Namaste Mauritius

Best places to visit in Mauritius, sightseeing & tourist attractions in Mauritius

They speak Hindi in paradise. Bhojpuri,Tamil and a few other Indian languages too. Indians travelling to this island nation of powder-white beaches and stunning vistas will also find the familiar that is so delightfully different. On the drive to the hotel the car radio will probably be tuned into a Hindi station that plays popular Bollywood songs and updates listeners on latest filmy gossip. Sugarcane fields frame both sides of the highway that one traverses. This sea of green that ripples like waves across the land is where it all started: an ever-present reminder of the deep roots that have been forged between India and Mauritius ever since the sailing ship Atlas docked in Mauritius on 2 November 1934 and disgorged the first consignment of Indian labourers sent by the British to work the sugarcane fields.

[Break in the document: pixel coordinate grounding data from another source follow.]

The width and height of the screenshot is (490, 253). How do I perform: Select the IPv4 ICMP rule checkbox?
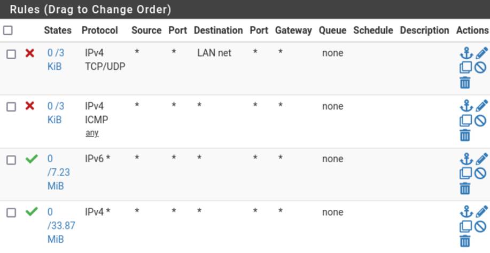click(11, 107)
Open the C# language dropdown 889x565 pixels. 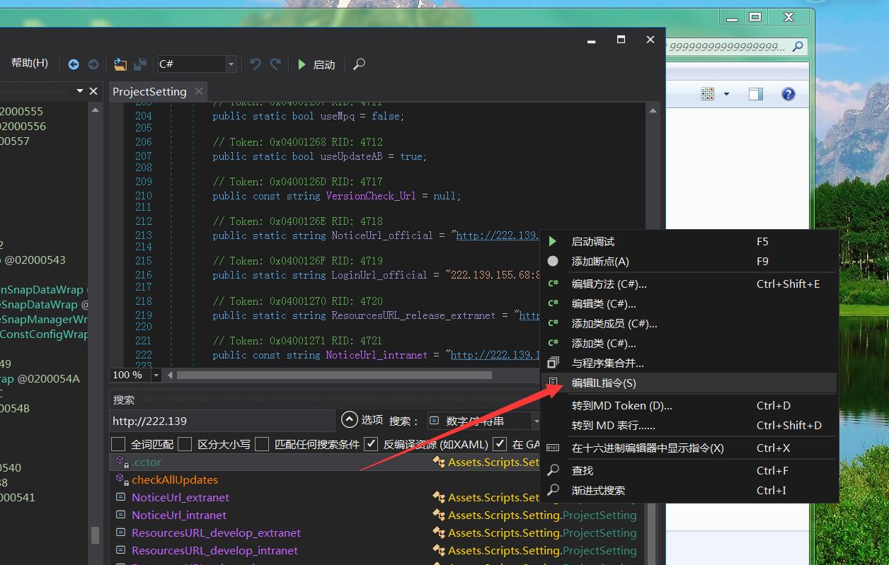(231, 64)
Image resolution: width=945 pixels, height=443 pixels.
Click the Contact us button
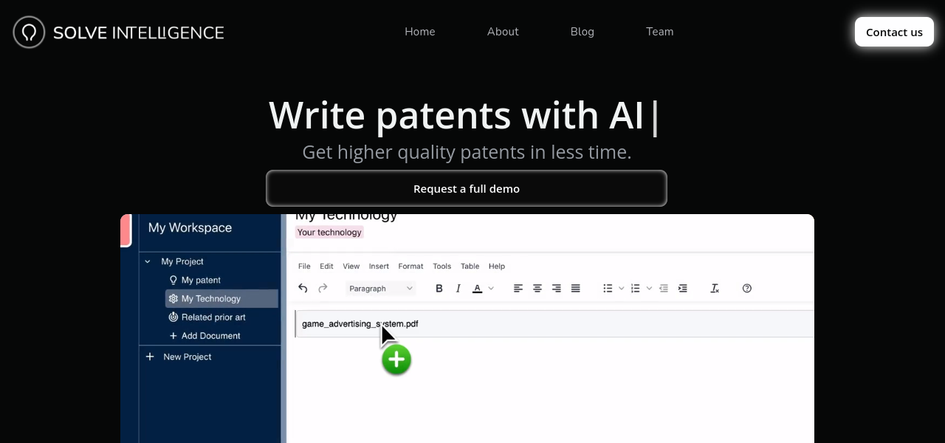pos(894,32)
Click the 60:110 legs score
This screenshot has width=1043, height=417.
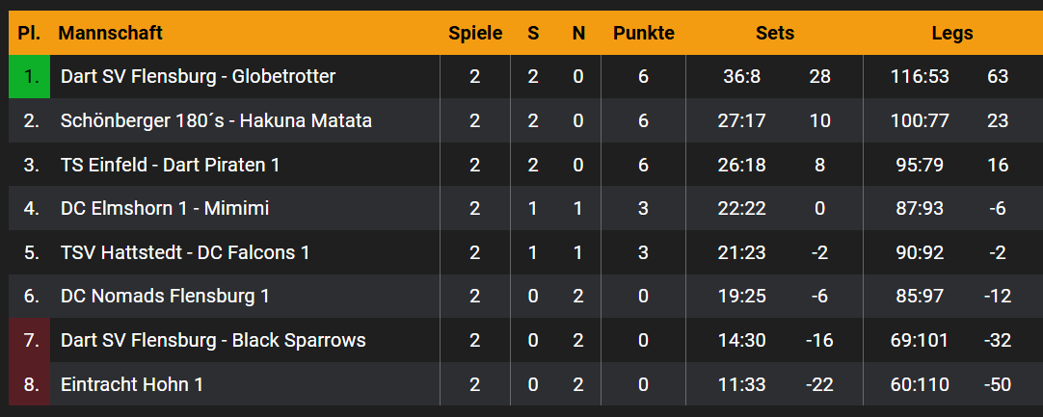921,385
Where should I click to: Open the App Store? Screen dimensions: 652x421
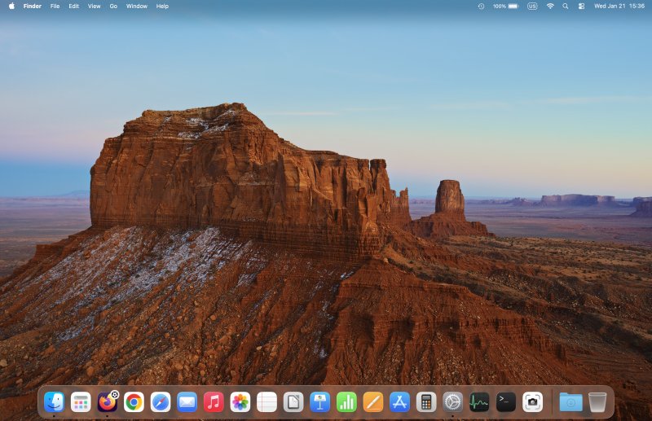(x=399, y=401)
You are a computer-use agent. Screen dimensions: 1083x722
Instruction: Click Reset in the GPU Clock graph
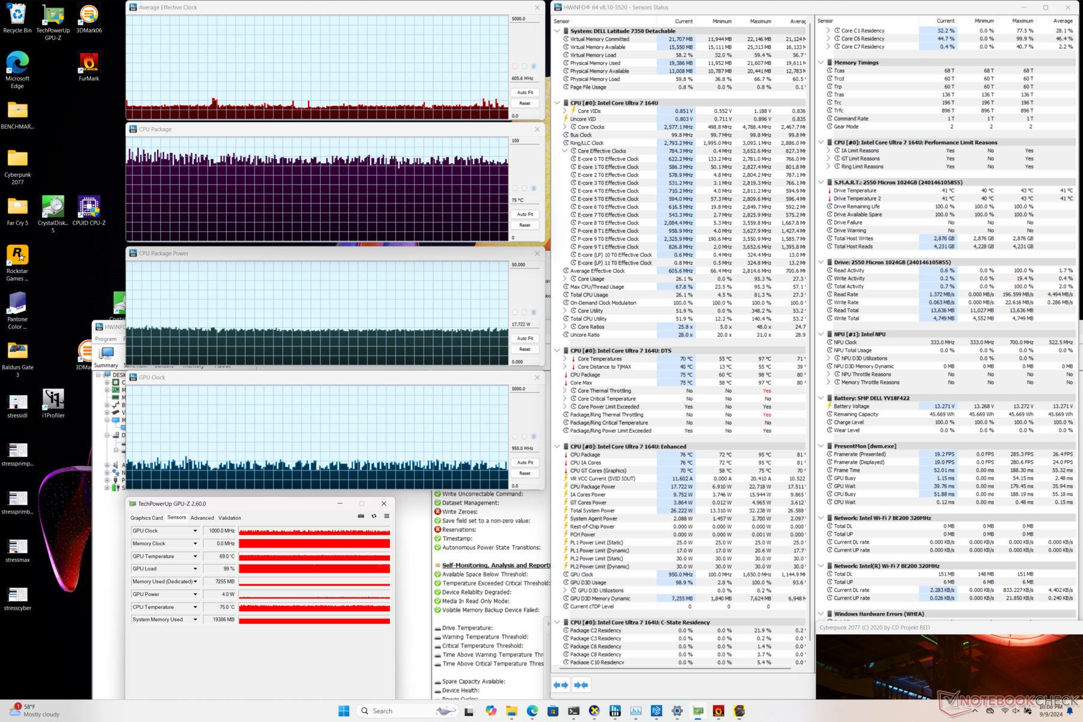point(525,474)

A few years earlier, in 1810, when the British displaced the French who had held sway over the Indian Ocean Island for around 100 years, they abolished slavery. At the time, there were around 60,000 to 80,000 slaves on the island and as most were happy to cast of the yoke of toiling in the fields, it created an enormous vacuum that that the new rulers decided to fill by shipping out what they called Indentured labourers from India. Between 1834 and 1922, around 450,000 Indians mostly from Bihar as well as other parts of the country, landed in Mauritius and made it their new home. This mass transmigration would have a profound impact on the social, cultural, political and almost every aspect of the island.

According to the 2007 census, 68% of the island’s population of 1.2 million are of Indian origin. They speak Bhojpuri and Hindi at home and Creole – a local dialect with African roots – French and English (the latter being the official language of the island) in public. There is a section of the community that even speaks Tamil and Telegu and they owe their presence on the island not so much to the British but the French who had brought them over decades earlier from Pondicherry and its surrounding areas to build the port cities that would become an important trading post for ships plying the Indian Ocean.

In addition the island is studded with institutes that reflect its close links with India. These include the Swami Vivekananda International Convention Centre, Indira Gandhi Centre for Indian Culture, the Rajiv Gandhi Science Centre, the Rabindranath Tagore Institute, the Mahatma Gandhi institute, the Upadyhaya Training centre, the Subramania Bharati Eye Centre and the Jawaharlal Nehru Hospital.

The religious heart of the Hindu community is nestled in the folds of the central mountain range known as the Grand Bassin. On the banks of a quiet, misty lake, studded with Hindu gods and goddesses, the main temple complex seems to float upon celestial waters. Here local pundits in orange robes, chant Sanskrit shlokas and bless devotees clad in traditional Indian dress – dhoti and sari.

       Significantly enough, when Mauritius finally broke free from British rule in 1968, it chose 12 March, the day Gandhi started his famous Salt March, as its Independence and National day. In fact, Indo-Mauritius played a significant role in winning the island’s freedom. Two of the three founding fathers of Independent Mauritius – Sewoosagur Ramgoolam (who was also the first Prime Minister) and Sookdeo Bissoondoya – hailed from the community. The current President Anerood Jugnauth, Prime Minister Navin Ramgoolam and Chief Justice Ariranga Govindasamy Pillay are of India origin.

        Yet for all its Indian roots Mauritius is not a Little India. It’s an independent nation; famous around the world as an exotic beach destination where tourists from all corners of the globe come to unwind and get away from the grind of civilization without sacrificing any of its comforts. When first discovered by the Dutch, the island was uninhabited except for the Dodo and other exotic birds and animals. Today, the Dodo is no more, but around half a million tourists fly in each year to luxuriate in this proverbial tropical island paradise.

Fact File

Mauritius is a year-round playground that lies to the south of the equator and off the east coast of Africa.

Air Mauritius and Air India operate regular flights between India (Mumbai, Delhi and Chennai) and Mauritius on a code share basis.

The island has a range of hotels from five star deluxe to more affordable options which are located in the more developed north, east and west of the island.